Secondly, notice the type of terms that Paul repeatedly emphasizes in this passage besides the concept of slavery. His overall premise is that sin leads to death, but obedience leads to righteousness, and then righteousness leads to holiness. So the contrast he is drawing is between sin and obedience.

If sin is the opposite of obedience, then it can be said that sin is simply disobedience. But disobedience to what?

In relation to obedience, he says the obedience is based in “the pattern of teaching to which you were entrusted.” This is an interesting word here that is used for a specific type of teaching. Paul calls it a pattern of teaching, but the underlying language expands on that meaning. The word typon can mean an example, pattern, or model. But it also includes the idea of an imprint, as in a die that is stamped into something, revealing as consistent a pattern as the original.

Obedience to this “stamp of teaching,” he says, is considered righteousness, which then leads to holiness. Therefore disobedience to the pattern of teaching is sin, which leads to impurity and ever-increasing lawlessness.

What is this pattern or “stamp”of teaching?

In one sense, we learn from the apostle John that sin is disobedience to the law:

1 John 3:4 – Everyone who commits sin practices lawlessness; and sin is lawlessness.

Lawlessness is anything that is against the law. In relation to the type of law that is used throughout the writings of Paul and the apostles, the law, nomos, is typically associated with the law of Moses, summarized in the Ten Commandments.

Paul says to the Roman believers, “But thanks be to God that, though you used to be slaves to sin, you have come to obey from your heart the pattern of teaching to which you have been entrusted.” The pattern of teaching that the Jews had been entrusted to was the Law of Moses. When it is obeyed from the heart, that is an indication of the New Covenant:

Jeremiah 31:33 – “Instead, this is the covenant I will make with the house of Israel after those days” ​– ​the Yahweh’s declaration. “I will put my teaching within them and write it on their hearts. I will be their God, and they will be my people.
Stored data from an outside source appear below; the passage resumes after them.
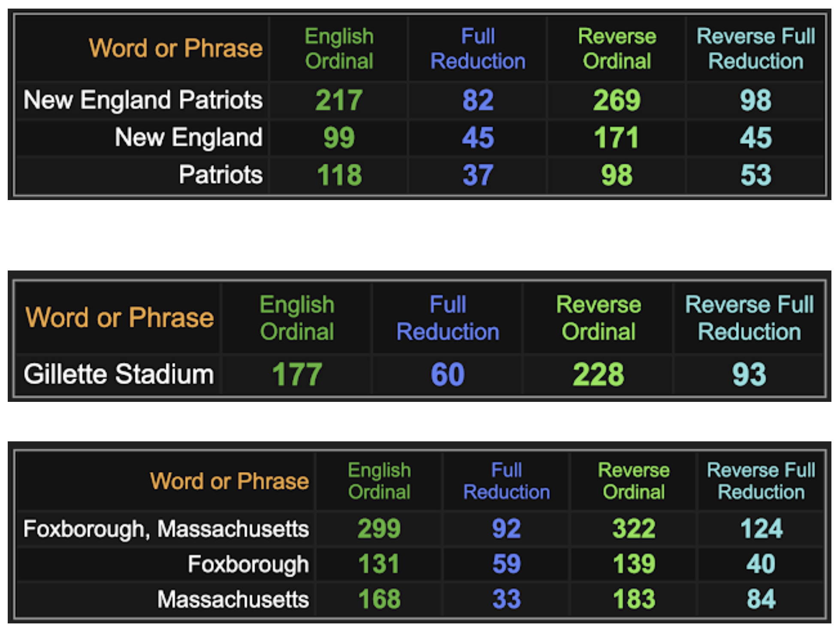Click Gillette Stadium Full Reduction 60
This screenshot has height=632, width=840.
click(x=447, y=374)
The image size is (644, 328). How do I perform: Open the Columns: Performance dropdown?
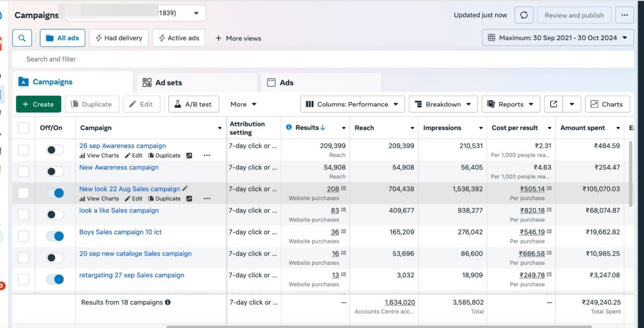pyautogui.click(x=352, y=104)
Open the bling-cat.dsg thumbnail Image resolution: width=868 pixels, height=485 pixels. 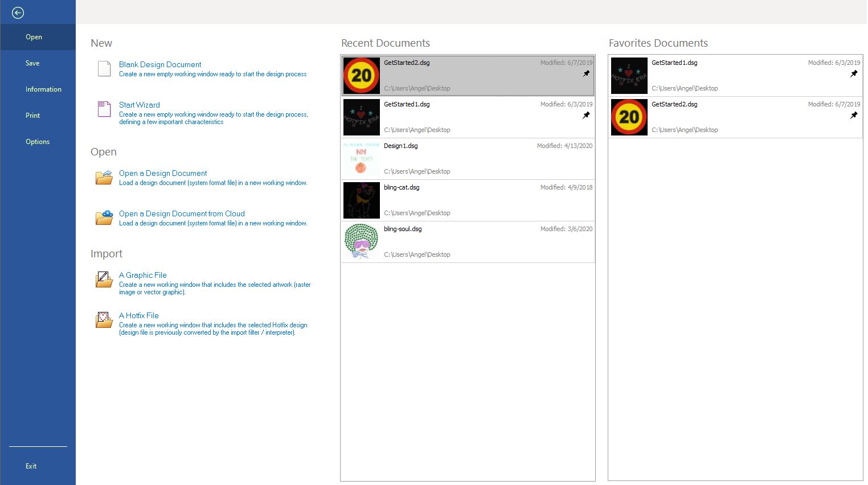[361, 200]
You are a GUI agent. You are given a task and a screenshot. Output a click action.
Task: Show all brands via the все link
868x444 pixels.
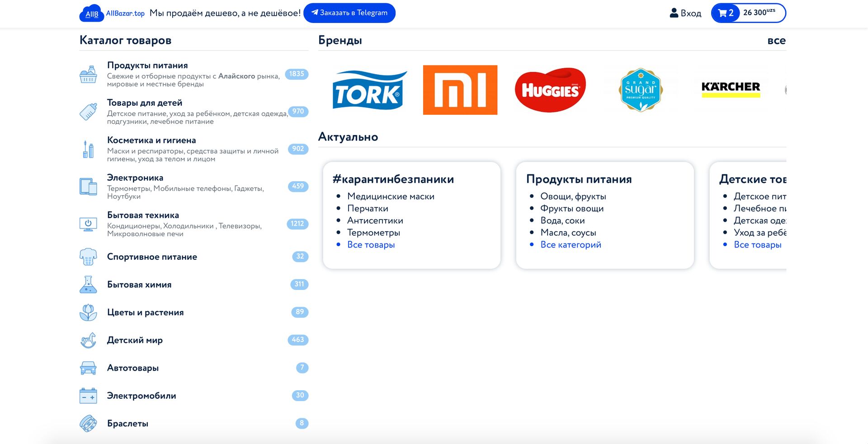(776, 41)
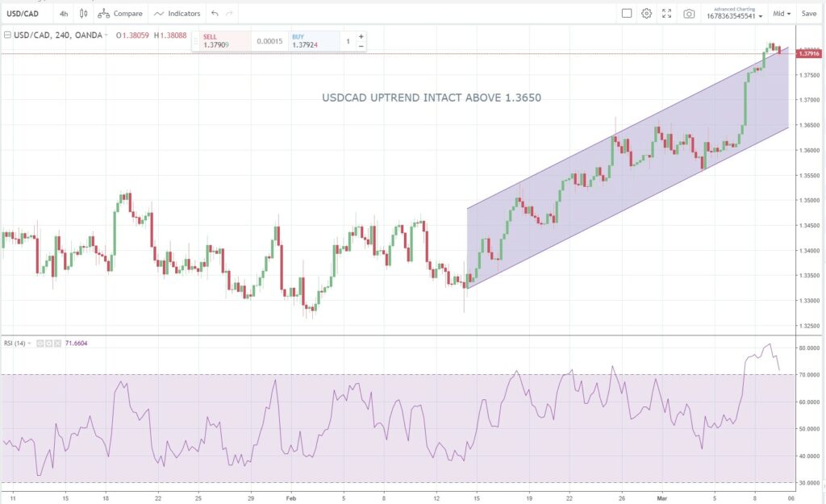Toggle RSI indicator visibility
The width and height of the screenshot is (826, 504).
tap(38, 344)
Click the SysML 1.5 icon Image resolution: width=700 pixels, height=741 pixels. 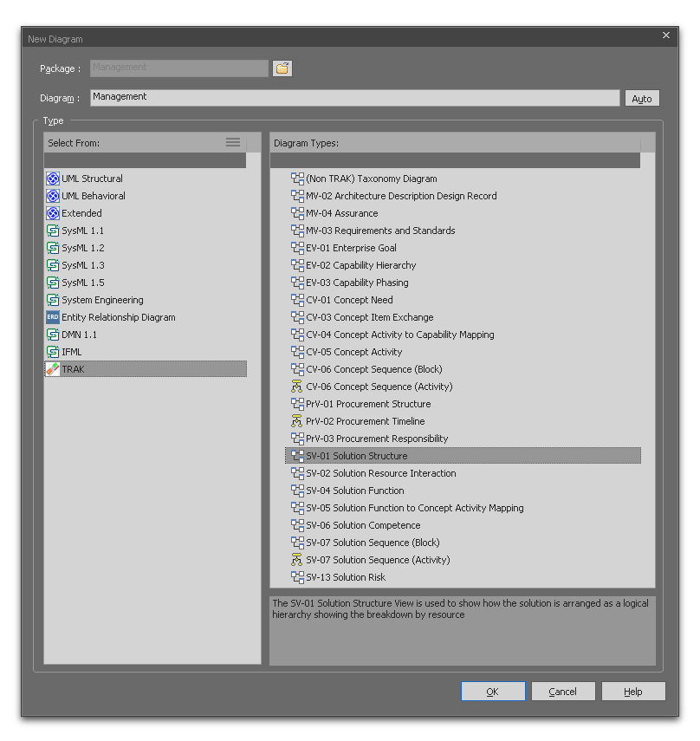pos(53,283)
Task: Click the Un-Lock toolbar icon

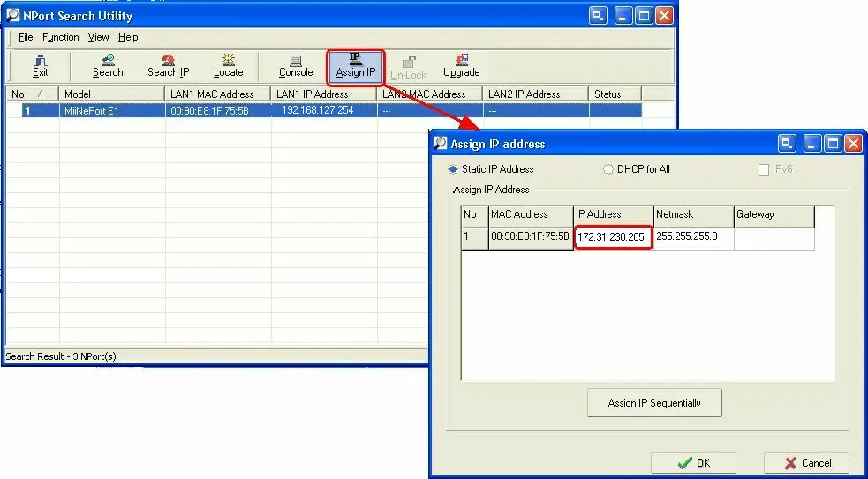Action: (x=408, y=67)
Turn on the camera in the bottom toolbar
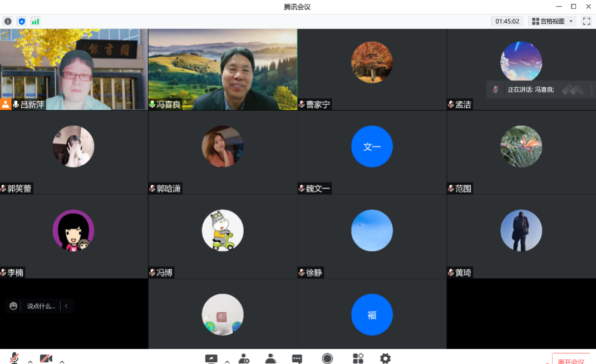Viewport: 596px width, 364px height. (46, 359)
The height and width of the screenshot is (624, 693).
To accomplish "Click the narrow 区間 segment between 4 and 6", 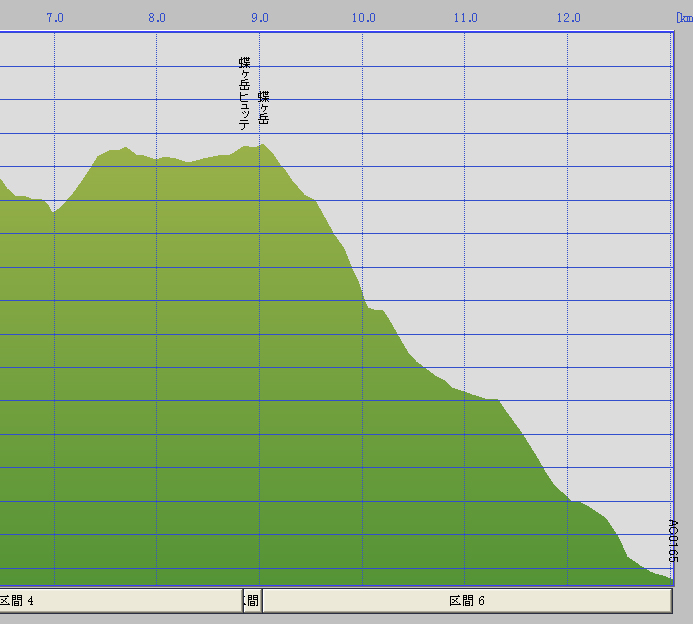I will click(252, 601).
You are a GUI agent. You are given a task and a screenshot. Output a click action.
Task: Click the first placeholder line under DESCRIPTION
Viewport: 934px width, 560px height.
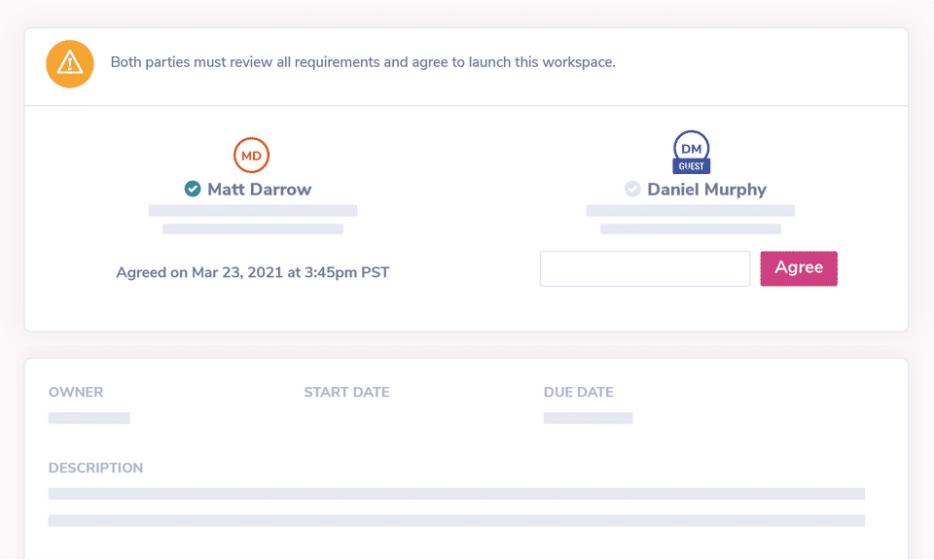(x=456, y=494)
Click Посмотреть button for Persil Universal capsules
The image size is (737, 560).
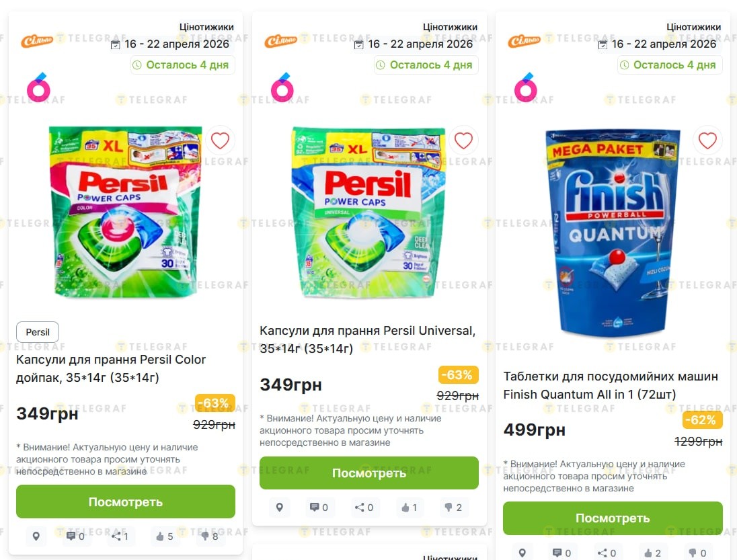coord(369,473)
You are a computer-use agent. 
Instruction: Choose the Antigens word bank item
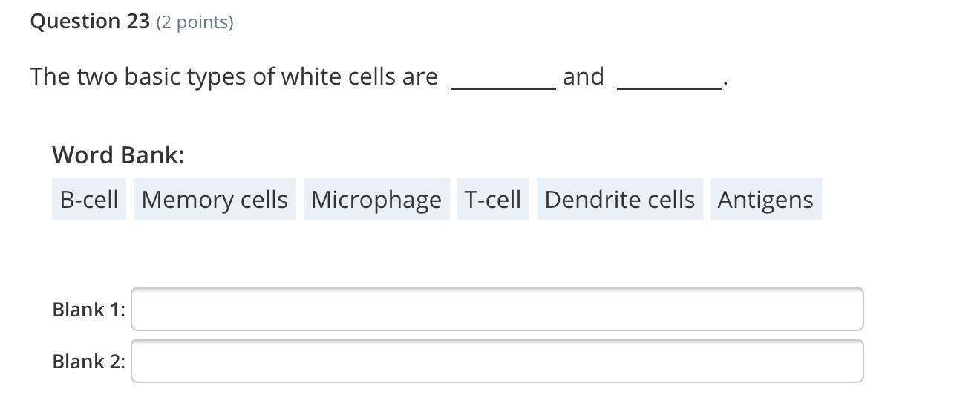click(765, 199)
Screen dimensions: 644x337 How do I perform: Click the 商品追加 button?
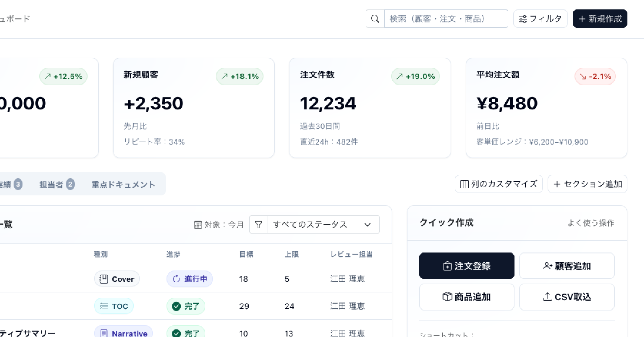pos(466,297)
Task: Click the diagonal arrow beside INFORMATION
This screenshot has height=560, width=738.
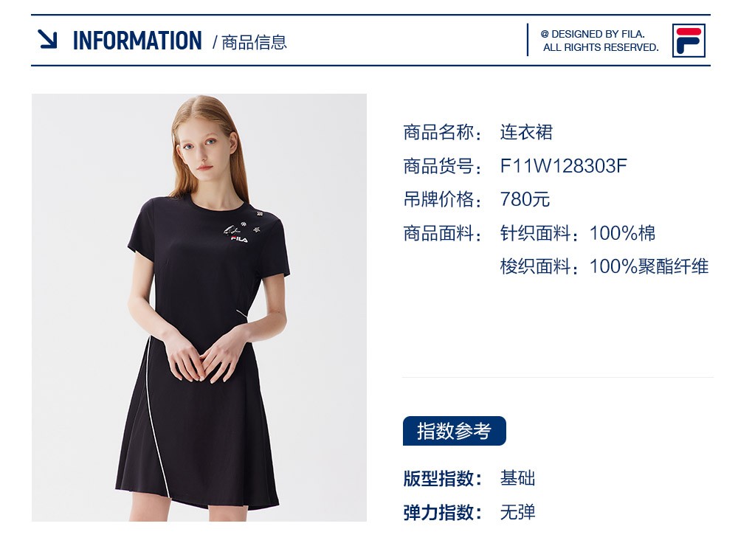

Notice the prophet says God’s teaching would be “within them, on their hearts.” The teaching he is speaking of here is the torah, the law of God. I believe this is the same teaching that Paul is speaking of in Romans 6. But he doesn’t simply call it the law, because the law is a static thing that is written in stone and has no power to make anyone comply with its demands. However, using the New Covenant imagery, when the law is upon the heart, it has the ability to transform actions from the inside out. Obedience is therefore voluntary and desired. This leads to righteous actions and ultimately to holiness.

2 Corinthians 3:6-9 – He has made us competent to be ministers of a new covenant, not of the letter, but of the Spirit. For the letter kills, but the Spirit gives life. Now if the ministry that brought death, chiseled in letters on stones [could this be an allusion to the “imprint” or the “stamp” language Paul used earlier], came with glory, so that the Israelites were not able to gaze steadily at Moses’s face because of its glory which was passing away, how will the ministry of the Spirit not be more glorious? For if the ministry that brought condemnation had glory, the ministry that brings righteousness overflows with even more glory.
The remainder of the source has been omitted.